### Consignes
- a) Dans la chronologie du droit de vote des femmes, relevez tous les pays inscrits à l'année 1932.
- b) Reprenez la chronologie du droit de vote des femmes après sa dernière entrée et prolongez-la.

### Texte de lecture
* * *

1901 : l’Australie désormais unifiée et indépendante étend les droits de vote et d’éligibilité des femmes (blanches uniquement !) à tout son territoire (la Tasmanie devra attendre toutefois 1903). Les Aborigènes n’obtiendront ce droit qu’en 1962.
1906 : la Finlande adopte le suffrage universel, sans restrictions sexuelles, sociales ni raciales. Les élections législatives finlandaises de 1907 sont ainsi les premières au monde où 19 femmes sont élues députées.
1913 : la Norvège
1915 : le Danemark et l’Islande
1916 : Manitoba est la première province du Canada à accorder ce droit aux femmes.
1917 : La Russie (Gouvernement provisoire)
Après la Première Guerre mondiale
Après la première Guerre mondiale, de nombreux pays partout dans le monde étendent le droit de vote aux femmes marquant, on le pensait à l’époque, le début d’une ère nouvelle.
1918 : Arménie, Hongrie, Canada (au niveau fédéral), Royaume-Uni de Grande-Bretagne et d’Irlande, Tchécoslovaquie, Pologne, Roumanie (dans certaines provinces uniquement, il faudra attendre 1923 pour que le droit s’applique à tout le pays sans que les femmes puissent être néanmoins éligibles), Géorgie, Azerbaïdjan, Autriche, Allemagne
1919 : Pays-Bas (éligibilité dès 1917), Luxembourg, Belgique
1920 : Albanie, États-Unis (pour les femmes blanches)
1922 : État libre d’Irlande
1924 : Mongolie, Espagne (sauf pour les femmes mariées ou prostituées)
1926 : Liban (partiel)
1927 : Uruguay (droit ponctuel lors d’un plébiscite local)
1928 : Royaume-Uni, droit de vote étendu à toutes les femmes âgées de plus de 21 ans
1929 : Équateur
1930 : Afrique du Sud (pour les femmes blanches), Turquie (droit de vote aux élections municipales), Grèce (élections municipales)
1931 : Portugal (pour les femmes diplômées de l’enseignement secondaire. Il est étendu à l’ensemble des femmes en 1974)
1931 : Sri Lanka
1932 : Roumanie (droit de vote universel et éligibilité), Thaïlande, Maldives, Uruguay, Brésil
1934 : Cuba, Turquie (droit de vote étendu et éligibilité)
1935 : Birmanie, Inde (partiel), Philippines
1938 : Bolivie, Ouzbékistan
Pendant et après la Seconde Guerre mondiale
1939 : Salvador
1941 : Panama (limité aux hauts nveaux d’éducation)

* * *

### Informations extraites
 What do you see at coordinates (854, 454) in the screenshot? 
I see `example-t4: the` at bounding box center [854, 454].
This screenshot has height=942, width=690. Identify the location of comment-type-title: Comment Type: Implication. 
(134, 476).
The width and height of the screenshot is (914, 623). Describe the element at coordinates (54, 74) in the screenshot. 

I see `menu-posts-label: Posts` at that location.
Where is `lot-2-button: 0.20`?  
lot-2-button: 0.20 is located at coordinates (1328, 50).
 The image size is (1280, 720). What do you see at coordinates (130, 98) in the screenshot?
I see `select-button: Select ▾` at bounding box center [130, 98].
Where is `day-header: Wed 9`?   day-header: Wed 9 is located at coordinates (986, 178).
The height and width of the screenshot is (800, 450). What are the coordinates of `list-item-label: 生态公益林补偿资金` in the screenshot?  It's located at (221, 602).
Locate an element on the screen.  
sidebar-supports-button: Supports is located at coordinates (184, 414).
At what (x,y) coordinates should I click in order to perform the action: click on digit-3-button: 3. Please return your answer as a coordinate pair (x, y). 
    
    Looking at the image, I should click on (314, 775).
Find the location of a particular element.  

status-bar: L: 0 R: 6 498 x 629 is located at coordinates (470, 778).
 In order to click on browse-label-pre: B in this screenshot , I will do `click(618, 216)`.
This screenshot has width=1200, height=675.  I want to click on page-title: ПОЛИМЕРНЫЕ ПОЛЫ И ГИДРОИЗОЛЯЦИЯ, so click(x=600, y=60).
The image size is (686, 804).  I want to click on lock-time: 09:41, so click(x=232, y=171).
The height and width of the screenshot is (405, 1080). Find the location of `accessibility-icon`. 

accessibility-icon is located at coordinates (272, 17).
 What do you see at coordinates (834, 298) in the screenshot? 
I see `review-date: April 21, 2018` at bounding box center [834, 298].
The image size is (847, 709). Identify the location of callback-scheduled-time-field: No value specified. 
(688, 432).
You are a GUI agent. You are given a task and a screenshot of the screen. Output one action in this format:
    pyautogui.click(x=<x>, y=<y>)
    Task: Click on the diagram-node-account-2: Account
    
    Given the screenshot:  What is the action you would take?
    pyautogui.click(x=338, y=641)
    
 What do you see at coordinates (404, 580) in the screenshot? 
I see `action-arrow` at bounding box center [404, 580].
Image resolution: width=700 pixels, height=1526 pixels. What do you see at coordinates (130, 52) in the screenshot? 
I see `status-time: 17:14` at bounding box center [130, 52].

* * *

### Réponses aux consignes
- a) Roumanie, Thaïlande, Maldives, Uruguay, Brésil

- b)
1942 : République dominicaine
1944 : Bulgarie, France
1945 : Yougoslavie
1945 : Italie
1946 : Japon, Espagne (pour les femmes mariées), Panama (suffrage pour toutes les femmes)
1947 : Argentine, Venezuela
1948 : Belgique (en 1920, il n’est reconnu que pour les élections communales)
1948 : Israël
1949 : Chili
L’Arabie Saoudite est le dernier pays du monde à avoir accordé le droit de vote aux femmes… en 2011 !
Dans la seconde moitié du XXe siècle
Dans les années 50-60, de nouveaux pays octroient le droit de vote aux femmes sous l’impulsion de la décolonisation et de leur indépendance fraîchement acquise, notamment en Afrique, en Asie et au Moyen Orient. À noter également que l’Arabie Saoudite est à ce jour le dernier pays à avoir autorisé les femmes à voter. C’était en 2011 mais les premières élections autorisant les femmes à voter ont eu lieu en décembre 2015 !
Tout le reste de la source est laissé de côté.